Die sogenannte EU Inc. – auch als „28th Regime“ diskutiert – soll eine einheitliche europäische Rechtsform schaffen, die Gründungen und grenzüberschreitendes Wachstum vereinfacht. Gründer müssten ihr Unternehmen dann nicht mehr an unterschiedliche nationale Gesellschaftsrechte anpassen, wenn sie in mehreren EU-Staaten tätig werden wollen.
Expansion wichtiger als günstige Gründung
Aus Sicht der befragten Startups steht nicht der Preis einer Gründung im Vordergrund. Am häufigsten nannten sie die Möglichkeit, ohne lokale Tochtergesellschaften in andere EU-Länder expandieren zu können. Das halten 94 Prozent für sehr oder eher wichtig.

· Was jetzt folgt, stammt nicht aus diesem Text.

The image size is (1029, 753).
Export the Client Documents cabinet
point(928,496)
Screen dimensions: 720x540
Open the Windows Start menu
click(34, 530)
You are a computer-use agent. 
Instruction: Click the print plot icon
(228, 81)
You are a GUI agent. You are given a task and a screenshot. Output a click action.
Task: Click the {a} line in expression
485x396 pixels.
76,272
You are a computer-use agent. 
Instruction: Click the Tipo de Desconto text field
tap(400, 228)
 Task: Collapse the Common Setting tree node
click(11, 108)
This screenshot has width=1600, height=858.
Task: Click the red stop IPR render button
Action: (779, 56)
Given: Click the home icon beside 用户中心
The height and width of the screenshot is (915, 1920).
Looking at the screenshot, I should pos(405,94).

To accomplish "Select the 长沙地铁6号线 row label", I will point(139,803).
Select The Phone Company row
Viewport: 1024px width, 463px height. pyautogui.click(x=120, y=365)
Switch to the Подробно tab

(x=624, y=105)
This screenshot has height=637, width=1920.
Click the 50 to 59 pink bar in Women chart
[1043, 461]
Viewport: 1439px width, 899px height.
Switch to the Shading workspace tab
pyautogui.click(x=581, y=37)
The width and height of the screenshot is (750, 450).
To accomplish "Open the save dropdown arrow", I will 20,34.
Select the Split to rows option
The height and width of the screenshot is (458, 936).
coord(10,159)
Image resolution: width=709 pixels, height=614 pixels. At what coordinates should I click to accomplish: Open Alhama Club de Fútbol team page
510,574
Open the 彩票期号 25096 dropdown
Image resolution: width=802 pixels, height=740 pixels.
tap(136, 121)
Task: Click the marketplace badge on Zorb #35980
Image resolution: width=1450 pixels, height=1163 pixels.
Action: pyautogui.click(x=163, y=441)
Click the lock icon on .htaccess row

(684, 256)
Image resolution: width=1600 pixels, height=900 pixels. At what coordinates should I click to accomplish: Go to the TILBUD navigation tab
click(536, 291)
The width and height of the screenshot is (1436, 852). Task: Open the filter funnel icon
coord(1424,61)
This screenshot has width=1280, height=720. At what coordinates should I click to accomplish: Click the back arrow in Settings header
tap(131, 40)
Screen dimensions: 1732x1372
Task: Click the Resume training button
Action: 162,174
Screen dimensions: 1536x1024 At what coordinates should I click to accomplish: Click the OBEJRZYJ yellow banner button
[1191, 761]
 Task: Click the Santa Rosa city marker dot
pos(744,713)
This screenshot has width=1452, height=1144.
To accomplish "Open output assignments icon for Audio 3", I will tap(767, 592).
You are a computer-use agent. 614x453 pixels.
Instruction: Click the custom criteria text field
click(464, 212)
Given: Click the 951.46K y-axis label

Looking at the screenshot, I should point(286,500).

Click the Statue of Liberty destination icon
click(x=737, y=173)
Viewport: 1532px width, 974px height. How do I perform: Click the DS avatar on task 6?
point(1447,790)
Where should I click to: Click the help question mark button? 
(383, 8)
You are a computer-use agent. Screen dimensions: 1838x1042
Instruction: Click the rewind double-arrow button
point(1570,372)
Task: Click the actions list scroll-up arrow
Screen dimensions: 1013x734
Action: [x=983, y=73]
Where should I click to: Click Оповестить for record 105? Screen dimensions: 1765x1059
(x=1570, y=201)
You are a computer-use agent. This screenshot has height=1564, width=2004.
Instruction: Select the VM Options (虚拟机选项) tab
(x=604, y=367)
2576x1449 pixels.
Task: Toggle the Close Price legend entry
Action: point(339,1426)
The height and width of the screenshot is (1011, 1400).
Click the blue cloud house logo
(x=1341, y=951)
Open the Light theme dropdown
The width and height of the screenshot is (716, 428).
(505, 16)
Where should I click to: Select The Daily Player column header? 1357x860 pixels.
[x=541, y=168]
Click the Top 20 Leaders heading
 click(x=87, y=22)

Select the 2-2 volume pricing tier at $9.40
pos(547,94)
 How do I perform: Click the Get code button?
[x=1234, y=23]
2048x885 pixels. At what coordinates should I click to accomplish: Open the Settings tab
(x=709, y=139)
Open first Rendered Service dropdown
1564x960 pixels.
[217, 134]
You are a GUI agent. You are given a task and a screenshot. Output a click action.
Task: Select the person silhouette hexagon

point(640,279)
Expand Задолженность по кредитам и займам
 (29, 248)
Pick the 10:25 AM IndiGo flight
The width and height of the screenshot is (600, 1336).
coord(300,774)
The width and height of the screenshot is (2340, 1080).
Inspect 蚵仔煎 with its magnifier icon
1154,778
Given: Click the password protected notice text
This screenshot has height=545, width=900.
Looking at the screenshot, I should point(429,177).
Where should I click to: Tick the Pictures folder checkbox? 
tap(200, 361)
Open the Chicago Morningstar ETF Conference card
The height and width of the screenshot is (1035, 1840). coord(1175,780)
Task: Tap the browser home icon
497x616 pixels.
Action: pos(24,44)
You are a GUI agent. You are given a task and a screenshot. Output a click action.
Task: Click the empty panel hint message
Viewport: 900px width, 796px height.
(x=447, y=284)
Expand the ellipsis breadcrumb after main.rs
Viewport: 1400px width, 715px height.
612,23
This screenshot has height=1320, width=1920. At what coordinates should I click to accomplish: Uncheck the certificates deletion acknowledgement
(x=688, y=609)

Ebenfalls hohe Zustimmung erhalten ein vollständig digitaler Gründungsprozess über einen zentralen One-Stop-Shop für Behörden (91 Prozent) sowie die digitale Übertragung von Gesellschaftsanteilen ohne notarielle Mitwirkung (82 Prozent). 78 Prozent wünschen sich zudem die freie Wahl des Gesellschaftssitzes innerhalb der EU.